Le paysan eut comme un grand froid au cœur, comme un tremblement de la voix, de la main, des paupières, des jambes. Il sentait bien que mettre son nom ou la croix de Notre Seigneur sur du papier timbré, au bas d’un acte qui engage et sur quoi on ne pourra plus revenir, c’était l’événement le plus grave qui pût lui arriver dans la vie… Il prit la plume… ce n’est pas assez dire… il se jeta sur la plume que lui tendait le notaire… Et il signa… Il signa en haut, en bas, parapha à droite, reparapha à gauche et resigna, intersigna, contresigna avec une sorte d’acharnement sauvage… Il fallut lui arracher la plume des mains, il fallut lui arracher des doigts la minute de la quittance, car il eût signé toute la journée.

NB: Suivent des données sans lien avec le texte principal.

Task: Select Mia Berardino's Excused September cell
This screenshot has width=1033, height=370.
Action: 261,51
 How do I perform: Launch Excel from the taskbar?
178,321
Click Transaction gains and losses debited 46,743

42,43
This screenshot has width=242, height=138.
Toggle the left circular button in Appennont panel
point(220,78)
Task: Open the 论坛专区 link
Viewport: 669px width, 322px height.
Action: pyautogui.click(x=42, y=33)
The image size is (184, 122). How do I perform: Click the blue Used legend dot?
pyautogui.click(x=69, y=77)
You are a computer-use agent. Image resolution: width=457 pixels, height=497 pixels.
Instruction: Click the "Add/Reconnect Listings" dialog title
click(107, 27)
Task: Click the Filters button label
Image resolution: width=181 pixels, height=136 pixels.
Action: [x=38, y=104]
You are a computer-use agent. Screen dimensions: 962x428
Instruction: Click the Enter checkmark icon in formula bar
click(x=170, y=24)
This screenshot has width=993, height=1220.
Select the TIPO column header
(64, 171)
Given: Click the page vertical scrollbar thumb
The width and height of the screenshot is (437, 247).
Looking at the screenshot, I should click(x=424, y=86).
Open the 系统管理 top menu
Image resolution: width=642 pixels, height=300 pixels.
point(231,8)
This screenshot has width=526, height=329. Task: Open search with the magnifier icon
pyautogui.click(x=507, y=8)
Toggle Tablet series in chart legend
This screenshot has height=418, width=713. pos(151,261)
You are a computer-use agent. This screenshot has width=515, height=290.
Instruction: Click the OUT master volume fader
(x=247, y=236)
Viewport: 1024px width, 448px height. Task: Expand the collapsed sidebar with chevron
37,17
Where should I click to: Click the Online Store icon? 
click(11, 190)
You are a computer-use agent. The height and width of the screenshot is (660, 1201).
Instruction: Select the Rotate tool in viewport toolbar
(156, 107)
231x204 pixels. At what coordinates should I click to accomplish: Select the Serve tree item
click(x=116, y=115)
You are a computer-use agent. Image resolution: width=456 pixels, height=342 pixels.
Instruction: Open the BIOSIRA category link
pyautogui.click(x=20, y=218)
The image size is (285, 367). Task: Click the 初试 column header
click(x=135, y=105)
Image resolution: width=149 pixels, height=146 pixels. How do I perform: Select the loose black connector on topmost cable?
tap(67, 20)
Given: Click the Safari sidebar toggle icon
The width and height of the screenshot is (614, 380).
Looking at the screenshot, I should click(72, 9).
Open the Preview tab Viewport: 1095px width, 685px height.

Il eût signé l’abandon de son champ, le don de sa vache, de sa récolte, de sa maison, l’empiétement des bornages sur ses terres ; il eût signé son dépouillement en faveur du voisin, ou des pauvres, il eût signé sa ruine totale… sa mort !

Il était très pâle. Quand il eut fini de signer, il dit au notaire, qui lui faisait toujours remarquer la gravité de ce qu’il venait de faire.

— J’ai compris… j’ai bien compris, allez !… Et quand même… Je sais ben que vous ne voudriez pas me foutre dedans…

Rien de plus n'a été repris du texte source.